City of Houston honors two pioneers in human space exploration

Two space pioneers who served their respective countries during a bitter Cold War were honored by artwork recently dedicated at a facility that housed NASA employees who came to Houston to establish what became Johnson Space Center.

The memorials, at Houston’s Gragg Building, not only commemorate anniversaries of the flights of Soviet cosmonaut Yuri Gagarin and U.S. astronaut John Glenn, they also mark the international cooperation that now characterizes human spaceflight.

Glenn’s three-orbit Friendship 7 flight on Feb. 20, 1962, the third of the Mercury Program, made him the first American to go into Earth orbit. On April 12, 1961, Gagarin’s one-orbit flight on Vostok 1marked the first time a human had flown in space. The Gagarin memorial is a nine-foot bronze statue of him reaching toward space. Glenn is honored by an 8.5- by 17-foot steel panel with his image and that of his spacecraft. The pieces symbolize the collaboration between two nations and the continued partnership on the International Space Station.

Artwork honoring astronaut John H. Glenn and cosmonaut Yuri A. Gagarin stand at the Gragg Building, NASA’s first Houston headquarters.
Artwork honoring astronaut John H. Glenn and cosmonaut Yuri A. Gagarin stand at the Gragg Building, NASA’s first Houston headquarters.
At the Oct. 15 dedication, NASA Administrator Charles Bolden said, “Today, we pay tribute to Gagarin and Glenn and to all those who made human space exploration possible. The historic trips around Earth performed by both men captured the world’s imagination and made it possible for the United States and Russia to transition into an honored international partnership.”

Houston Mayor Annise Parker said, “Houston is known as Space City, and what better way to commemorate such a great moment in history than to have both artworks at NASA’s original (Houston) headquarters.”

Other speakers included Gagarin’s daughter Galina Gagarin, and grandson, Yuri Gagarin. Russian Ambassador Sergey I. Kislyak was among distinguished guests.

The artwork, given to Houston by the Moscow-based International Charity Public Fund Dialogue of Cultures - United World and the Russkiy Mir Foundation of Russia, commemorate the 51st anniversary of Gagarin’s orbit in space and as the first man in space and the 50th anniversary of Glenn’s first orbits into space.

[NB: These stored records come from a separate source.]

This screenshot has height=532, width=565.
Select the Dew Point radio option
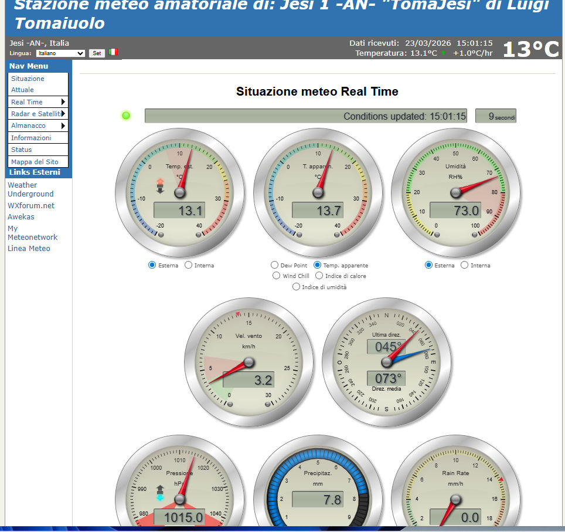point(274,265)
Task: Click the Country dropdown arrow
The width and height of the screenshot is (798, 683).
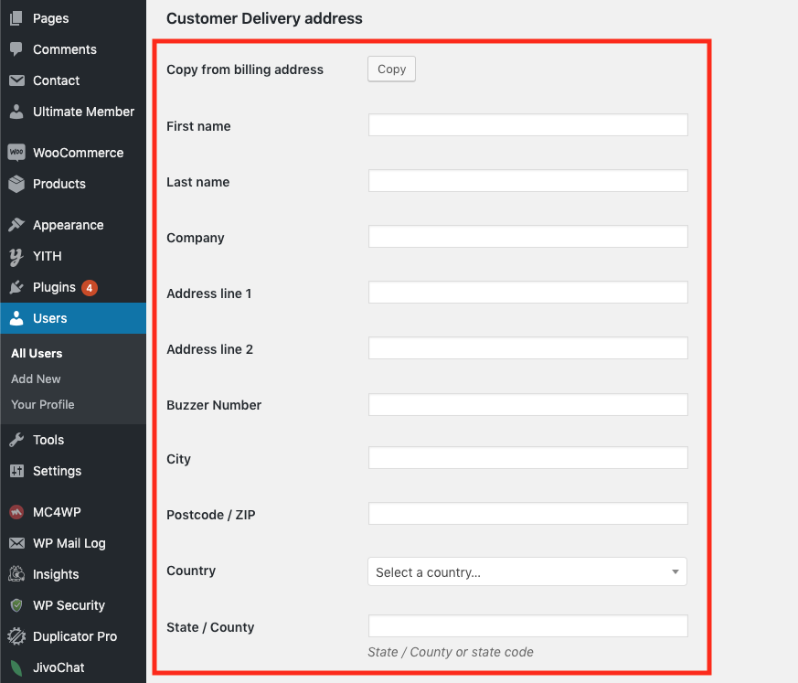Action: click(675, 572)
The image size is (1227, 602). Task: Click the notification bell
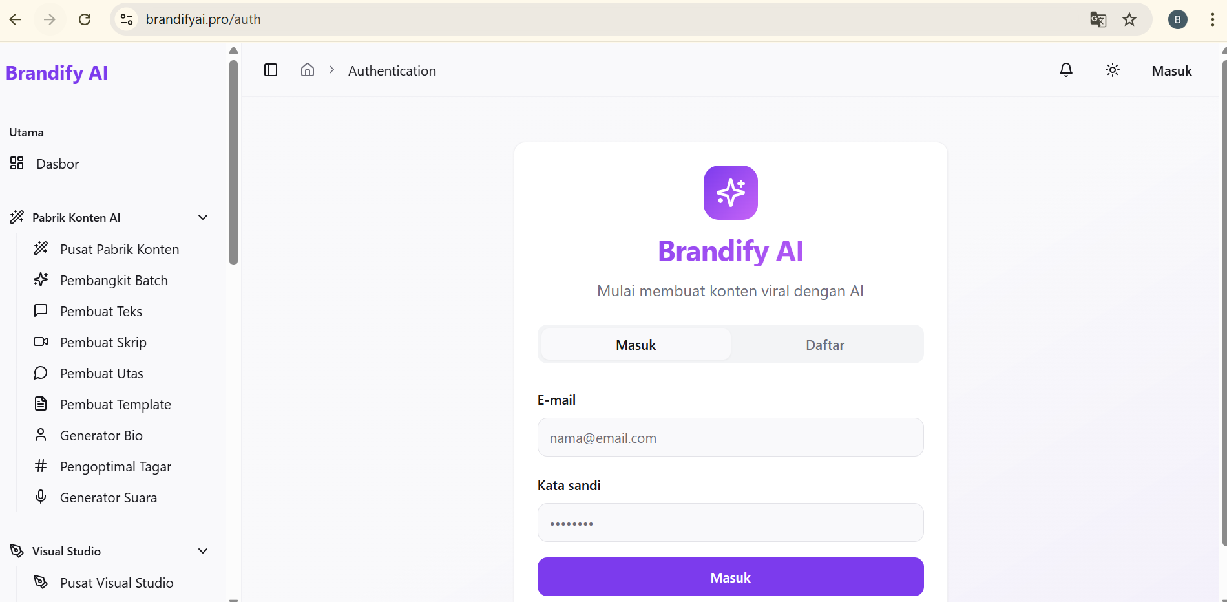(1065, 70)
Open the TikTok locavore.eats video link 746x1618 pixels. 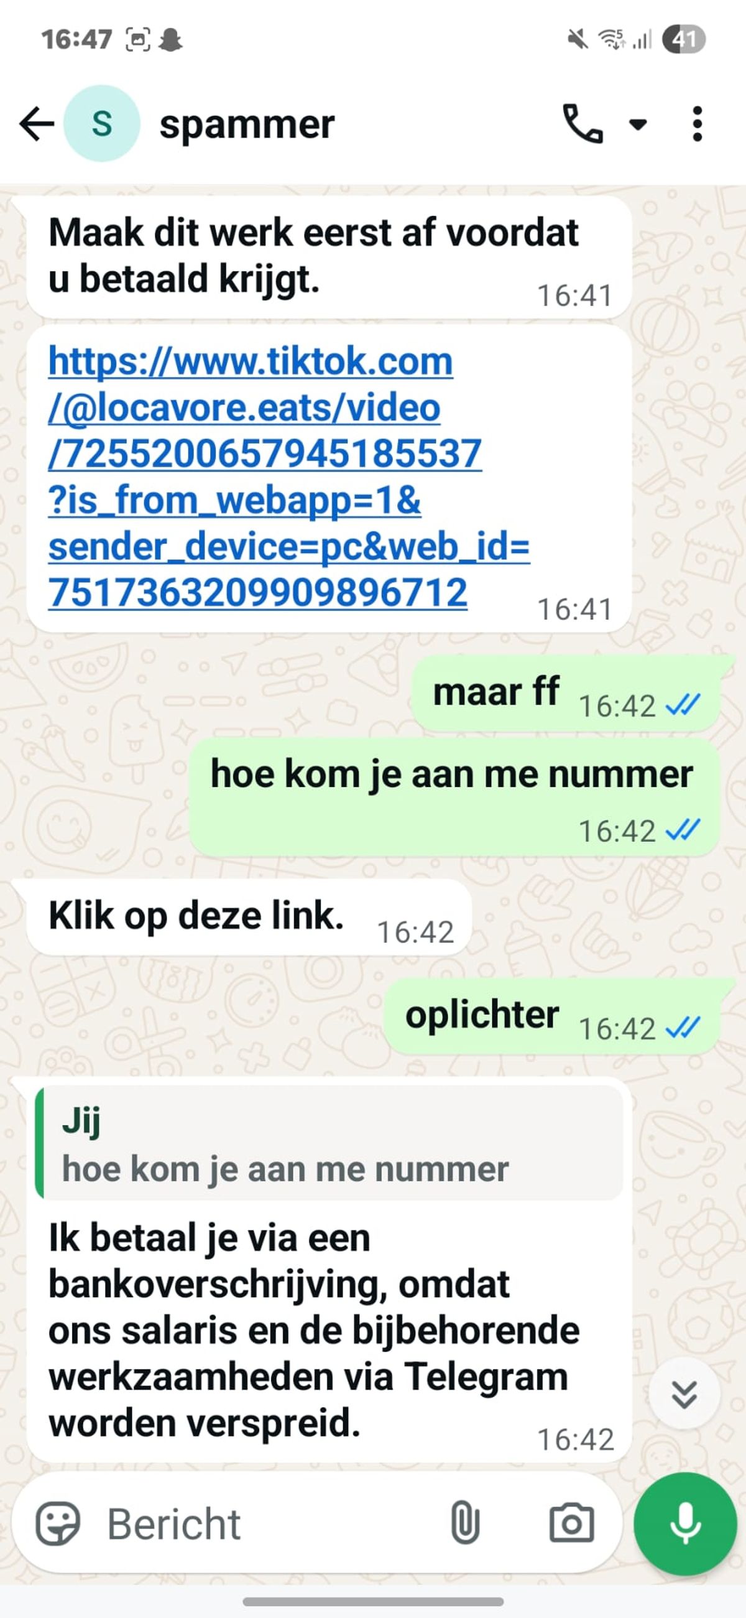289,477
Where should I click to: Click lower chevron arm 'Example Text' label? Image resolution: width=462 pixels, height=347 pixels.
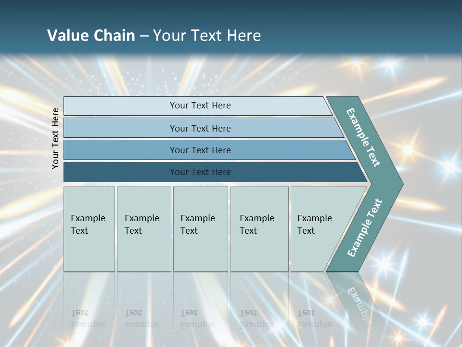point(365,227)
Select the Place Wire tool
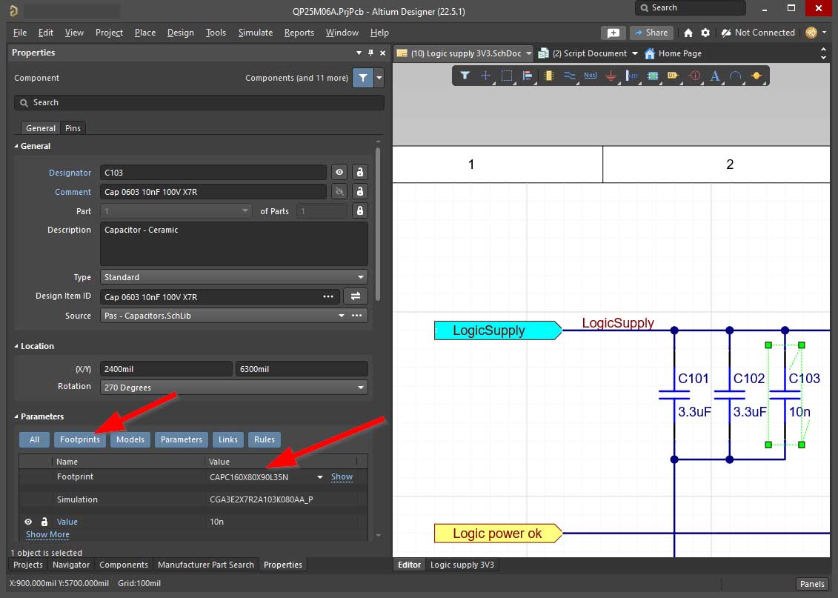 point(570,76)
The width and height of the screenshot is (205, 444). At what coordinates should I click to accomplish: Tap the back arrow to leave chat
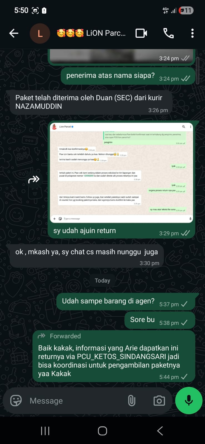coord(14,34)
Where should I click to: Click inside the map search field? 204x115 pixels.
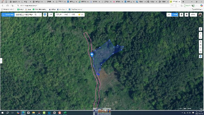point(24,15)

Ruslan Bayramov, president of the International Charity Public Fund Dialogue of Cultures, expressed enthusiasm and excitement about both art pieces and past and present space exploration collaborative efforts.

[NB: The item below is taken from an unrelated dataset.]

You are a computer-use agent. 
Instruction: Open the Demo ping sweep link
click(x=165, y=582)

“This event holds a special place in my heart, and I now consider Houston to be a second home,” Bayramov said. “The monuments truly represent wonderful accomplishments by human space exploration pioneers and cooperation between two great nations.”

The art project was overseen by Houston artist Randy Twaddle and architect Ron Witte. The Houston Arts Alliance, Metalab and TY Art installed both artworks at the Gragg Building, which now houses the city’s Parks & Recreation Department headquarters.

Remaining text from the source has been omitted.